Shoplifting is the emblematic crime of our consumer era. In an age where people are created by their product choices, shoplifting is the flip-side, the illegitimate expression of identity or desire by the theft of store goods from a tempting display.
Damien Wilkin’s new novel, Lifting, is a queasy examination of the subject seen through the eyes of a shop detective in the last days of a grand department store in Wellington.
Amy works at Cutty’s, where generations of families have been greeted by top-hatted doormen, lunched in the tearooms, or listened to music provided by a blind pianist at a grand piano.
Her job is to mingle with the real shoppers while watching for those who have other motives.
The announcement of the store’s closure, however, has created a space where strange behaviours flourish.
Amy is a young mother, exhausted after the birth of her baby, facing the trials of a marriage and a mortgage.
Her personal history intriguingly includes membership of an anarchofeminist Animal Liberation group and ambulance work. She’s observant and good at her store detective job.
Wilkins is the much-awarded writer who heads Victoria University’s International Institute of Modern Letters. Lifting is his 11th book.
Recently, Wilkins seems to have specialised in a constrained Kiwi surrealism, a New Zealand suburban Gothic, where the uneasiness inherent in the ordinary is opened to view.
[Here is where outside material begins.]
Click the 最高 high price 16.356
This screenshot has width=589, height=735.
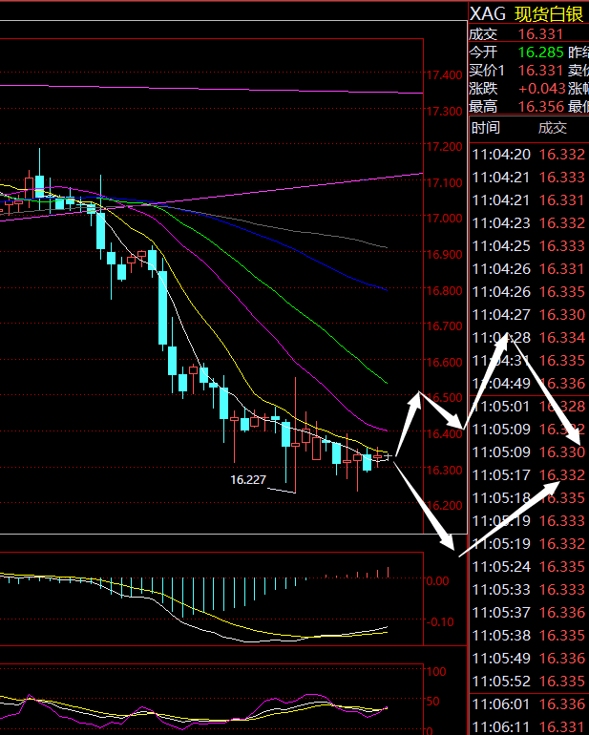(x=539, y=106)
In his hands, the decline of Cutty’s department store cues up a disruption of everyday existence and the eruption of the repressed. Long-standing staff are let go, reacting in ways that range from accepting to sinister.
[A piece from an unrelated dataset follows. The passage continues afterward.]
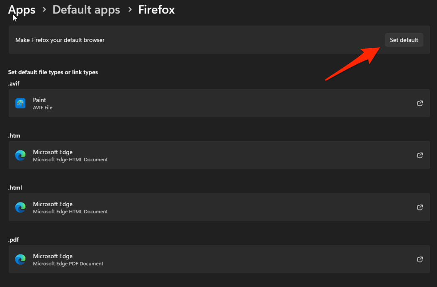Open the external link icon on .pdf row
The height and width of the screenshot is (287, 437).
tap(420, 259)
The shop’s closure is haunted by the stylish Gertrude Cutty, the elderly surviving member of the founding family, and ghosts, real and imagined, of those who have died in the store’s long history. The movement towards the closing sale becomes nightmarish.
Lifting can be a disquieting novel from the needs of a weaning mother’s problems with the continual soaking of her breast milk to the viciousness of cornered thieves.
However, it needs to be a book where the real foundations of life are shaken and exposed.
While Wilkin’s wry asides might be engaging, the novel finally flattens until it becomes a pastiche of metaphysical fiction – and it isn’t quite philosophical enough to carry it off.
Looking at the clear vision of Nathanael West’s 1939 novel The Day of the Locust, for example, when a crowd gets out of control at a movie premiere, is to glimpse an ideal precursor.
Wilkins’ version of Gothic is too tamed, too Lambton Quay, too mannered, too played-out, to bring upon the necessary terror.